Même le déclin actuel du financement international se traduit déjà par un accès réduit pour les patients, en particulier parmi les groupes cibles les plus vulnérables que nous avons mentionnés plus haut. Les lacunes que nous avons péniblement comblées réapparaissent au fur et à mesure que les efforts internationaux diminuent. Malheureusement, les approches les plus novatrices souffrent souvent d'un manque d'argent ; les innovations visant à rapprocher le traitement du patient sont abandonnées. Les patients doivent également payer davantage de leur poche pour les soins nécessaires, ce qui fait que les traitements ne commencent pas à temps ou sont interrompus. ​ ​

Et lorsque les patients parviennent à accéder aux soins, les traitements sont souvent impayables. Le lenacapavir, par exemple, LA grande avancée à venir, sera proposé à 40 000 dollars par an et par patient, alors que les estimations de fabrication montrent qu'il pourrait en fait coûter 40 dollars par an et par patient. Même le cabotégravir à longue durée d'action, avec son prix plus modeste de 180 dollars par an et par utilisateur, reste financièrement inaccessible dans de nombreux pays à faible revenu.

Exemple de médication quotidienne pour une personne vivant avec le VIH. ©Michel Lunanga/MSF
Exemple de médication quotidienne pour une personne vivant avec le VIH. ©Michel Lunanga/MSF

Politique de l’autruche ou approche globale efficace ?

Les défis ne sont pas particulièrement nouveaux. Et nous savons comment les relever. Mais ils nécessitent une volonté politique soutenue et un soutien international.

Le leadership européen a un rôle crucial à jouer. Grâce à des mécanismes tels que le Fonds mondial, l'Europe a été l'un des principaux moteurs des progrès mondiaux dans la lutte contre le VIH/sida. Si ces contributions diminuent aujourd'hui, les progrès réalisés au cours des dernières décennies fondront comme neige au soleil.

• [INFORMATIONS SOURCES]:
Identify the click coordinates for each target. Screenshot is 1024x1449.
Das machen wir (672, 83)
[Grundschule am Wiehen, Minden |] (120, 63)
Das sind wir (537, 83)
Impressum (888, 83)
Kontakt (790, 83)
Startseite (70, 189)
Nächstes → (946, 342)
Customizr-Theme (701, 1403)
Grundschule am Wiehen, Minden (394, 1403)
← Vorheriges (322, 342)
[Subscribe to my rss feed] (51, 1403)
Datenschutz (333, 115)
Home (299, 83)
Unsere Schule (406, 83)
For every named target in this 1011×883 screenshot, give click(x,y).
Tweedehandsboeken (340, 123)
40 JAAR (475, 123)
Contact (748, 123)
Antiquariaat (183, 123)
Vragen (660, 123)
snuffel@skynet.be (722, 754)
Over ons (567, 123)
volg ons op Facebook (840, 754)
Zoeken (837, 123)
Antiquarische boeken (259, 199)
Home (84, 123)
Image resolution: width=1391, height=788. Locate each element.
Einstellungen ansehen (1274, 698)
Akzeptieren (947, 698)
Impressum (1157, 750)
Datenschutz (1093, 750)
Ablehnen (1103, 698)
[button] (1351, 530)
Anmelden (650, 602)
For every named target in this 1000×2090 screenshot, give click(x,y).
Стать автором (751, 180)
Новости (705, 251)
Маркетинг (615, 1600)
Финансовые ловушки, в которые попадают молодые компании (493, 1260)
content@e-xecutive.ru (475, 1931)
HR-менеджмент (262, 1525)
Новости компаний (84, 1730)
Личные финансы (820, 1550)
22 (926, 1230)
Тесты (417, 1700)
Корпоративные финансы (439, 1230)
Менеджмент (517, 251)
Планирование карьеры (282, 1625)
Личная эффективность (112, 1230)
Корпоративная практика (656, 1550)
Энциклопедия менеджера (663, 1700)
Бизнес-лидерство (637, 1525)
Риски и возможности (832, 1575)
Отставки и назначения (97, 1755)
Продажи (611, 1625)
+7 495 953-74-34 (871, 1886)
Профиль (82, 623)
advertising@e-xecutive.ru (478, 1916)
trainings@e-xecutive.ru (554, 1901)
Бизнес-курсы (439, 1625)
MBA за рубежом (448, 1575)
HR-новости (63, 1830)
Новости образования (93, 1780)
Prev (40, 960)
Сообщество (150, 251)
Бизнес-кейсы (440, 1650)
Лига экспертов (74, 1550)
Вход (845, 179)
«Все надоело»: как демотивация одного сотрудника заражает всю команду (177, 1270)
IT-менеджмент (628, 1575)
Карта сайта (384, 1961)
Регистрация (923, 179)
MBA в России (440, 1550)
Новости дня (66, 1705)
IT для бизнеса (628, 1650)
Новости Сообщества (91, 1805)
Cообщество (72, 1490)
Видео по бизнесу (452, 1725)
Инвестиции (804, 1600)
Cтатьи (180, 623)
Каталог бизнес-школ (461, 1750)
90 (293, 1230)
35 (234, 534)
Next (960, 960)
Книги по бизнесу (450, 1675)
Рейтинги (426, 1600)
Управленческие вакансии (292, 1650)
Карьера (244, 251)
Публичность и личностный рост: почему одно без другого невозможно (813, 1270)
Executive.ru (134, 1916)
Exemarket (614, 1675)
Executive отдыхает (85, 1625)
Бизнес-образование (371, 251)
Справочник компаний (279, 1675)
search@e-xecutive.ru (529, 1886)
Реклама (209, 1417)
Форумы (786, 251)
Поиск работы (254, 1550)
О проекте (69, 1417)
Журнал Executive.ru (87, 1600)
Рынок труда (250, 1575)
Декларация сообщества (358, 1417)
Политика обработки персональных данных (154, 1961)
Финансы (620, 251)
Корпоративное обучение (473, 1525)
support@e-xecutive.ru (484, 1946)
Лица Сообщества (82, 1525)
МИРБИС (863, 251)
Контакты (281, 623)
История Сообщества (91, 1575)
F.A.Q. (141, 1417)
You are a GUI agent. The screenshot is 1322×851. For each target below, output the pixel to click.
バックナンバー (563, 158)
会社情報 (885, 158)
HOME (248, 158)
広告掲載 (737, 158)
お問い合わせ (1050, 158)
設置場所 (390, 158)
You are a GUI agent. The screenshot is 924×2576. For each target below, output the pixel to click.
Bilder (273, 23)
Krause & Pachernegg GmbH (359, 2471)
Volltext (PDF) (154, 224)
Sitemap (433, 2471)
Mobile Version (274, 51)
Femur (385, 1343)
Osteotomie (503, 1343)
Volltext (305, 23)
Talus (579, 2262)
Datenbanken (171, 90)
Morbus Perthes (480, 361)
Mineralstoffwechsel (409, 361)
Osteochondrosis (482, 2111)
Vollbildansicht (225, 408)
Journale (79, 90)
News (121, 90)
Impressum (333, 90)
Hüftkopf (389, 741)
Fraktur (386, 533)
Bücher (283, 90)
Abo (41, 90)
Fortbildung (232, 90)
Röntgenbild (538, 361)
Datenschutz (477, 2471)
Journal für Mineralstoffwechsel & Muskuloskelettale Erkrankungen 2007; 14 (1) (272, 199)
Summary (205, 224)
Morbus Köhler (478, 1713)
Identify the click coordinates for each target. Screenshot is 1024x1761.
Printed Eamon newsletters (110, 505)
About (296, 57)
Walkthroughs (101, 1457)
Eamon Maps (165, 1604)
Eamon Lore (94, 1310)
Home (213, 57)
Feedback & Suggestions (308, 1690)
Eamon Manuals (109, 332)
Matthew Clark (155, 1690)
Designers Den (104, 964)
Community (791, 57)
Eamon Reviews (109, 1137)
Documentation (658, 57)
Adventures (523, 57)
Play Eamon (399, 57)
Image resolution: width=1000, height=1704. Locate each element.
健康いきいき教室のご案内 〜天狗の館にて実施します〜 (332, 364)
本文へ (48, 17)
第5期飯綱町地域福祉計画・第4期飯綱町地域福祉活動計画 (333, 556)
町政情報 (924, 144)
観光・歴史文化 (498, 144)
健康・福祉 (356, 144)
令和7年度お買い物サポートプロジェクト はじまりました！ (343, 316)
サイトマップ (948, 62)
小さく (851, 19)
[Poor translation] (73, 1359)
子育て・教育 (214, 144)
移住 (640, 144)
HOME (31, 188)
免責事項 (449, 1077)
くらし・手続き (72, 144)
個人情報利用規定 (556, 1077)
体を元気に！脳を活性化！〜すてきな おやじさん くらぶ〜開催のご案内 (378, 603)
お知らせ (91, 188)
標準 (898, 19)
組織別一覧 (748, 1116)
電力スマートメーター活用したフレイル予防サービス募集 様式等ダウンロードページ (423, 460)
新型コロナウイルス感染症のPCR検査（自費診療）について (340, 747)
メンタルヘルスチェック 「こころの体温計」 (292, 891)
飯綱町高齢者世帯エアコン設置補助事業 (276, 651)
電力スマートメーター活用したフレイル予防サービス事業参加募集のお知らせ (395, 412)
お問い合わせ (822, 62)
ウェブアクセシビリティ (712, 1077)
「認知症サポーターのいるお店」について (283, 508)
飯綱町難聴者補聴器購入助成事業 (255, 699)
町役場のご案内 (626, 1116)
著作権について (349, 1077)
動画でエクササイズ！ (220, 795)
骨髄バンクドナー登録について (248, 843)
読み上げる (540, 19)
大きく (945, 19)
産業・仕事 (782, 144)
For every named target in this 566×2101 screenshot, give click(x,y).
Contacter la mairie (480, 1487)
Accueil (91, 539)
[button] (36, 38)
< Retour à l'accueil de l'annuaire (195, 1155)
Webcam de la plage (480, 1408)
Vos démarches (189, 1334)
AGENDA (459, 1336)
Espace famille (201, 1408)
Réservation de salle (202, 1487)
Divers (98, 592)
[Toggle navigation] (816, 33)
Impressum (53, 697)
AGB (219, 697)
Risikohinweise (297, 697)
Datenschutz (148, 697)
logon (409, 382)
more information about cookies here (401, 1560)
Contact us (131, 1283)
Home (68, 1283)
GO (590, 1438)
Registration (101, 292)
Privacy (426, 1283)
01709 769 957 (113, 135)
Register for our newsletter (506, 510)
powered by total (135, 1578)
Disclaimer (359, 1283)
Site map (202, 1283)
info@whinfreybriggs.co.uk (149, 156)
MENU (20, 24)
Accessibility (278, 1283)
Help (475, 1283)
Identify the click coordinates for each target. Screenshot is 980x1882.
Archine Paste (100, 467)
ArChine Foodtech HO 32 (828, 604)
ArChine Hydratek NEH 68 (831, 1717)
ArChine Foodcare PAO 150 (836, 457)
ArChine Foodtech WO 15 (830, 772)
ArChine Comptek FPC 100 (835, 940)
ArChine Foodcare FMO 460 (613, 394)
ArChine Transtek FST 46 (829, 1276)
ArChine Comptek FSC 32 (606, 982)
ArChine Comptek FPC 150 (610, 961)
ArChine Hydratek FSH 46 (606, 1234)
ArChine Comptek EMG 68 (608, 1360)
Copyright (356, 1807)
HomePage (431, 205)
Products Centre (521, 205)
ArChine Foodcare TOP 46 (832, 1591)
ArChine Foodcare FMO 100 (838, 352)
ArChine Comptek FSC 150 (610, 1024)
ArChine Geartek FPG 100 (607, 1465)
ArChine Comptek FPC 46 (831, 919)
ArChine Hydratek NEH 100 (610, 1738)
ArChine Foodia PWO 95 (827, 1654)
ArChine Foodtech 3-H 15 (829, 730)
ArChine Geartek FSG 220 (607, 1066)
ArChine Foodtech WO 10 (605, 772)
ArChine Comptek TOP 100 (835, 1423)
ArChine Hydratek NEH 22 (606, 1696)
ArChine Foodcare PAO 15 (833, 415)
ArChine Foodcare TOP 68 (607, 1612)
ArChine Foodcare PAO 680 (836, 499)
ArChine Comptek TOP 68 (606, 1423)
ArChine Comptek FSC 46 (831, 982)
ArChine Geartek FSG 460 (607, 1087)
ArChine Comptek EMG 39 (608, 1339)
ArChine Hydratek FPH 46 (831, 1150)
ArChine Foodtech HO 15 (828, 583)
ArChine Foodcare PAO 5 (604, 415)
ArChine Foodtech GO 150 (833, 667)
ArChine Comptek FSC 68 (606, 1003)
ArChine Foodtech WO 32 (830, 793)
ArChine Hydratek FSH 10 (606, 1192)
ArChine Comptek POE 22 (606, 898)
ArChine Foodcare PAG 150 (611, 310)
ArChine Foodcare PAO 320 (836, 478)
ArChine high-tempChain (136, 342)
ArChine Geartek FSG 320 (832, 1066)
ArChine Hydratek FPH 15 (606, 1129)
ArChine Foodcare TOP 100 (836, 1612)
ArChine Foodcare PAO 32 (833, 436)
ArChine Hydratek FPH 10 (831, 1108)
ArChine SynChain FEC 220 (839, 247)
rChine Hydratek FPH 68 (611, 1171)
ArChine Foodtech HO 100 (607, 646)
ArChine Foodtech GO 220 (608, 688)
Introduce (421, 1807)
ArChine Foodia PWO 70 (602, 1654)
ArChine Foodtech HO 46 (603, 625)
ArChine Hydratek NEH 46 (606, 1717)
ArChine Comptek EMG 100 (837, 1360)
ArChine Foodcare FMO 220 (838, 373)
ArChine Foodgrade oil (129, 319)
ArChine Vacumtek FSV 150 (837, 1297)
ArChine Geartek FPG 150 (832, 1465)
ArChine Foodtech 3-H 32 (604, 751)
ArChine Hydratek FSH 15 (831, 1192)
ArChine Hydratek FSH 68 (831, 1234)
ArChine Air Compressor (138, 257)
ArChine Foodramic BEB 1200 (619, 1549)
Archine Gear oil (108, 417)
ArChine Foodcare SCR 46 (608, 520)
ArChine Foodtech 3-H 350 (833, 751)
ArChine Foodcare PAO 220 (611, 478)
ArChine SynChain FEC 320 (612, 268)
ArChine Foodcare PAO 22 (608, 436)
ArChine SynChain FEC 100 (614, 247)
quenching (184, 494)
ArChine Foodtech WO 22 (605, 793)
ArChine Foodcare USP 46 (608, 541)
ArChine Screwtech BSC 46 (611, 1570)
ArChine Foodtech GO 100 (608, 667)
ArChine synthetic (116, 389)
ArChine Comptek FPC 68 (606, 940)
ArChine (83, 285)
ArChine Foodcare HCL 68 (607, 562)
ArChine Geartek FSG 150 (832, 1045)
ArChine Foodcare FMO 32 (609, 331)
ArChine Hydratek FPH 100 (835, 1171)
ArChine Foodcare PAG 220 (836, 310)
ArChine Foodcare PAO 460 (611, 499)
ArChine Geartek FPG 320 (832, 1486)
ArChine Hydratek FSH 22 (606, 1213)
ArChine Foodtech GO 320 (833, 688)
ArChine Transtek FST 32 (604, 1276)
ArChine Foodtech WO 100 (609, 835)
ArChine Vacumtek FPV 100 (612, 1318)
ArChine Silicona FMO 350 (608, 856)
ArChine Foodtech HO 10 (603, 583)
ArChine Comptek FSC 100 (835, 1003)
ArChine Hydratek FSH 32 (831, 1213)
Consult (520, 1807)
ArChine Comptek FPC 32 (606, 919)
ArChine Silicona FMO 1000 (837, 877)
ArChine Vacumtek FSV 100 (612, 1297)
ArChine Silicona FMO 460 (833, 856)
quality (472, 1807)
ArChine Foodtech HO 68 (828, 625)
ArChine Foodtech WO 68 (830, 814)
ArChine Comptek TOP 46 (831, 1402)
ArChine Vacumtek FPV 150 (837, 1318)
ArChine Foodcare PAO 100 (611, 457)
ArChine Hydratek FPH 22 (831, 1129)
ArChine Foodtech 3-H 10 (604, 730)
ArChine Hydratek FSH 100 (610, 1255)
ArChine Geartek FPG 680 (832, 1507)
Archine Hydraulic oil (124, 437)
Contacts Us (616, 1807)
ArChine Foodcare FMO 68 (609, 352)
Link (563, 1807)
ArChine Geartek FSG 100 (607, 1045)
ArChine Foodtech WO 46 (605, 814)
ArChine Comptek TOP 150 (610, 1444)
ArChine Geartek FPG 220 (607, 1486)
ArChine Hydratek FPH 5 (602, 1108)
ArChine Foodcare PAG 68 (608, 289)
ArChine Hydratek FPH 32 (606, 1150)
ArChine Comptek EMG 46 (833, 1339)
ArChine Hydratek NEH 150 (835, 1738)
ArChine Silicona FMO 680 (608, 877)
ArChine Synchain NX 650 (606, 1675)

• [CONSIGNES DE TRAVAIL]: Réécrivez s'il vous plaît sous forme de liste le paragraphe de l'extrait présenté qui commence par « Et lorsque les patients parviennent », en gardant ses faits principaux. Les entrées n'ont aucun rapport avec l'extrait présenté.

• [SOLUTION PROPOSÉE]:
- Même quand les patients accèdent aux soins, les traitements sont souvent impayables.
- Le lenacapavir, grande avancée à venir, sera proposé à 40 000 dollars par an et par patient, alors que sa fabrication pourrait coûter 40 dollars par an et par patient.
- Le cabotégravir à longue durée d'action, à 180 dollars par an et par utilisateur, reste financièrement inaccessible dans de nombreux pays à faible revenu.